Spatial Project of the U.S.

R
Data Viz
Published

March 12, 2025

Analyzing Traffic Accidents Across the U.S.

In this project, we delved into the spatial distribution of traffic accidents across the United States. Using a dataset of US accidents, we created an interactive map that visualizes the accident count for each state. The map employs a log10 scale to better represent the wide range of accident counts, from thousands to millions.

Key Analytical Insight

The map clearly illustrates the significant variation in traffic accident counts across different states. Larger, more populous states, particularly those along the coasts and in the Southeast, tend to exhibit higher accident counts. This is likely due to a combination of factors, including higher population density, increased traffic volume, and potentially longer average commute distances.

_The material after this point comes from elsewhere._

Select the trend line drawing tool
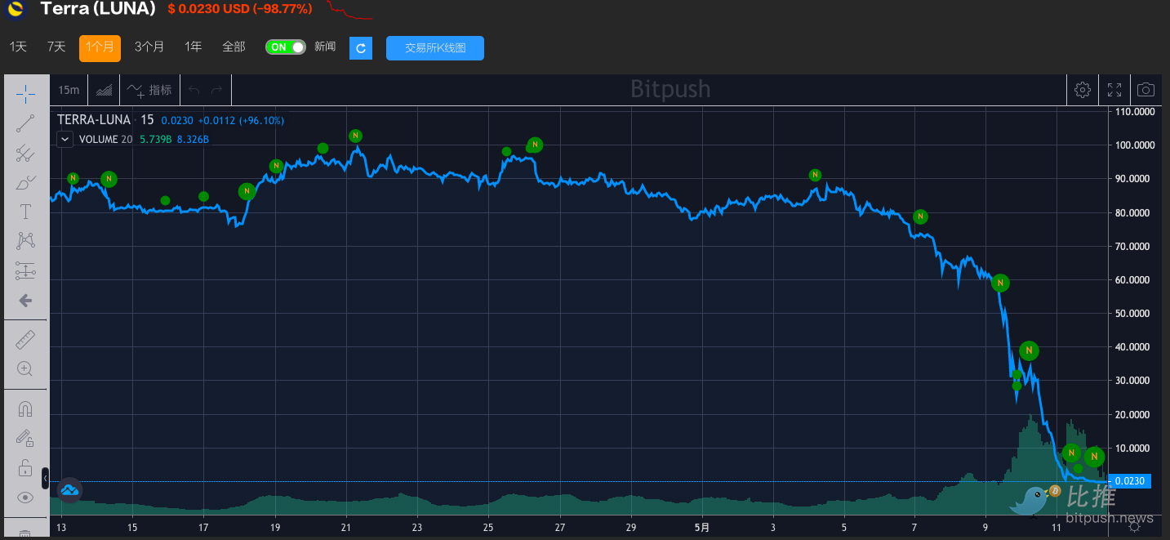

Conversely, states in the Midwest and Mountain regions generally show lower accident counts. This could be attributed to lower population density, less traffic congestion, and potentially different driving habits. However, it’s important to note that even with lower overall counts, the rate of accidents per capita might tell a different story.

The use of a log10 scale is crucial here. Without it, the vast differences in accident counts would make it difficult to discern patterns in states with lower numbers. The interactive nature of the plot, achieved through plotly, allows users to hover over each state and view the exact accident count, enhancing the exploratory analysis.

There is more work to come! I plan on expanding on this analysis to display the counties for each state and display a heatmap of the accidets across the country.

R Code Used

library(USAboundaries)
library(tidyverse)
library(sf)
library(ggplot2)
library(viridis)
library(data.table)
library(scales)
library(ggrepel)
library(plotly)

accidents <- fread("US_Accidents.csv", select = c("State", "Severity", "Start_Lat", "Start_Lon"))
states <- us_states()
accidents <- accidents %>% mutate(State = toupper(State))

accident_counts <- accidents %>%
  group_by(State) %>%
  summarise(accident_count = n(), .groups = "drop")

map_data <- states %>%
  left_join(accident_counts, by = c("state_abbr" = "State"))

map_data <- map_data %>%
  filter(!state_abbr %in% c("HI", "AK"))

map_data <- map_data %>%
  mutate(centroid = st_centroid(geometry),
         centroid_x = st_coordinates(centroid)[, 1],
         centroid_y = st_coordinates(centroid)[, 2])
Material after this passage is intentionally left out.